Bolshevik revolutionary leader Moisei Uritsky is assassinated.

Moisei Solomonovich Uritsky was a prominent Bolshevik revolutionary leader who played a significant role during the early days of the Russian Revolution and the subsequent Russian Civil War. He was born on April 14, 1873, in the town of Romny, which is now part of Ukraine.

Uritsky became involved in revolutionary activities at a young age and joined the Russian Social Democratic Labour Party (RSDLP), which later split into the Bolshevik and Menshevik factions. He sided with the Bolsheviks and was known for his fervent dedication to the party’s cause.

During the October Revolution of 1917, which led to the Bolsheviks’ rise to power, Uritsky played a crucial role in Petrograd (modern-day Saint Petersburg), which was a key center of revolutionary activity. He was appointed as the head of the Cheka (All-Russian Extraordinary Commission for Combating Counter-Revolution and Sabotage), the Bolshevik secret police and security agency.

However, Uritsky’s time in power was short-lived.

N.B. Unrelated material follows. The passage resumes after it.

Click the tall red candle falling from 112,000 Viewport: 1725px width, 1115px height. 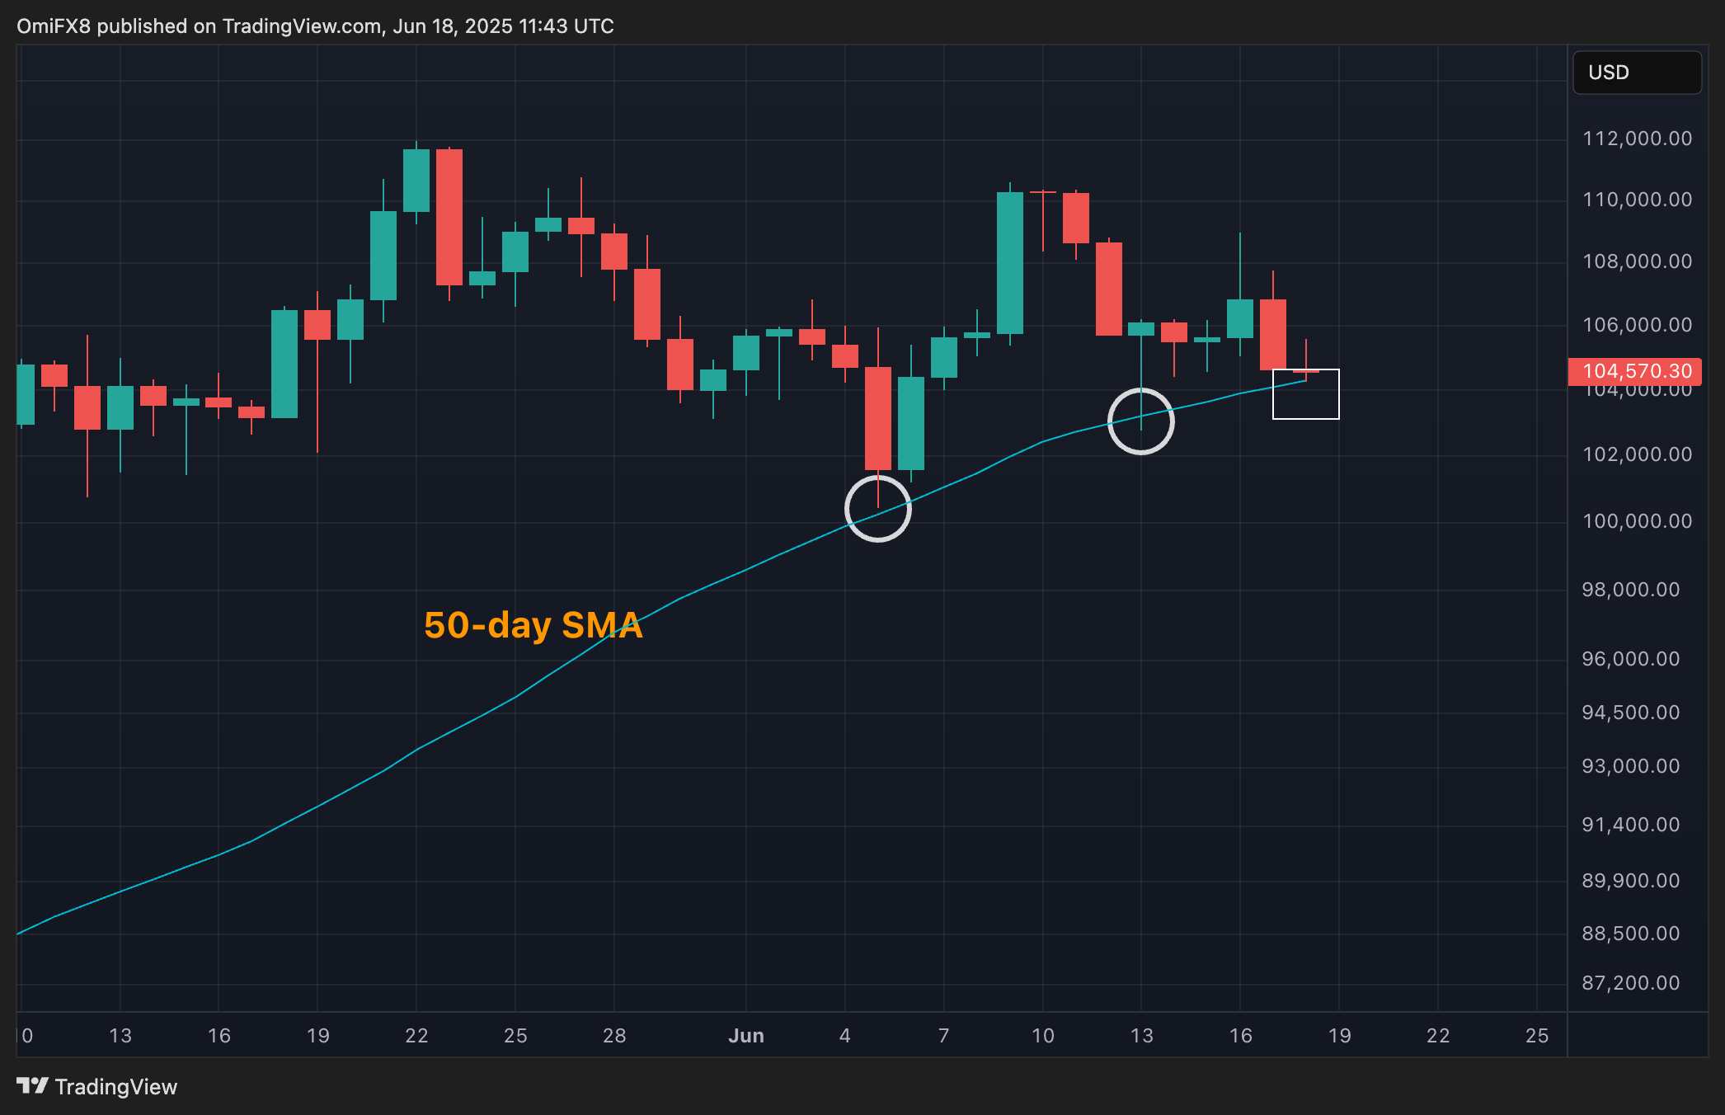tap(449, 217)
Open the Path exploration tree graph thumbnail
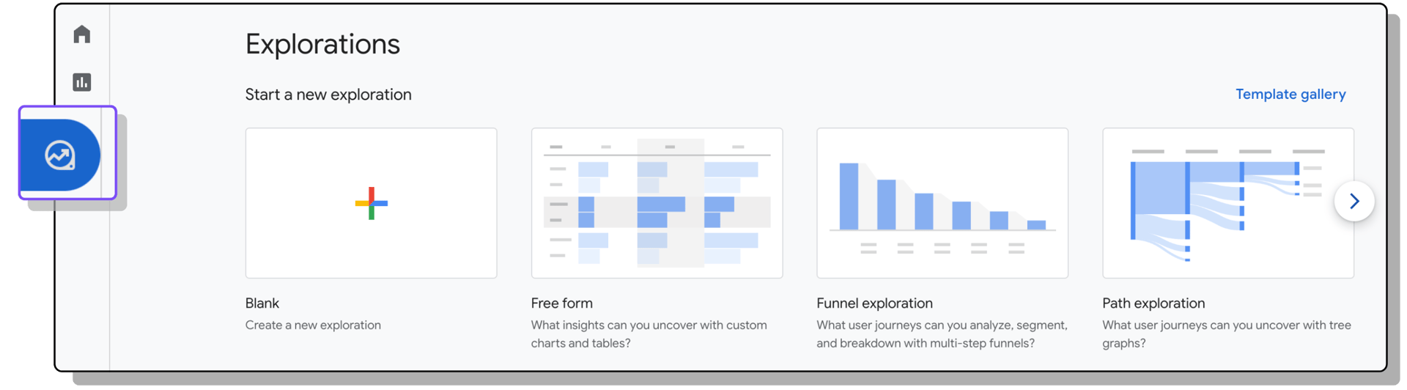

On August 30, 1918, he was assassinated by Leonid Kannegisser, a young man who opposed Bolshevik rule and held Uritsky responsible for the repressive actions of the Cheka. Kannegisser managed to infiltrate Uritsky’s office in Petrograd and shot him, before being apprehended and subsequently executed.

Uritsky’s assassination was a significant event during a period of intense turmoil in Russia. It further highlighted the deepening divide between the Bolsheviks and their opponents, both within and outside the party. Uritsky’s death also contributed to the Bolsheviks’ growing concern about internal security and the need to suppress perceived threats to their rule.

Following Uritsky’s assassination, Felix Dzerzhinsky took over as the head of the Cheka. Dzerzhinsky continued Uritsky’s work of establishing a strong and feared security apparatus, which played a key role in maintaining Bolshevik control during the early years of the Soviet regime.

17 August 2005

Forced evacuation of settlers first begins, as part of Israeli disengagement from Gaza.


The Israeli disengagement from Gaza, also known as “Gaza expulsion” and “Hitnatkut”, was the withdrawal of the Israeli army from Gaza, and the dismantling of all Israeli settlements in the Gaza Strip in 2005. Four settlements in the northern West Bank were also evacuated.

The disengagement was proposed in 2003 by Prime Minister Ariel Sharon, adopted by the Government in June 2004, approved by the Knesset in February 2005 and enacted in August 2005. Israeli citizens who refused to accept government compensation packages and voluntarily vacate their homes prior to the August 15, 2005 deadline, were evicted by Israeli security forces over a period of several days. The eviction of all residents, demolition of the residential buildings and evacuation of associated security personnel from the Gaza Strip was completed by September 12, 2005. The eviction and dismantlement of the four settlements in the northern West Bank was completed ten days later. A total of 8,000 Jewish settlers from all 21 settlements in the Gaza Strip were relocated. The average settler received compensation of over U.S $200,000.

Post-disengagement, Israel continued to exercise control over the external perimeter of Gaza, including seaports, air space, and the passage of people and goods.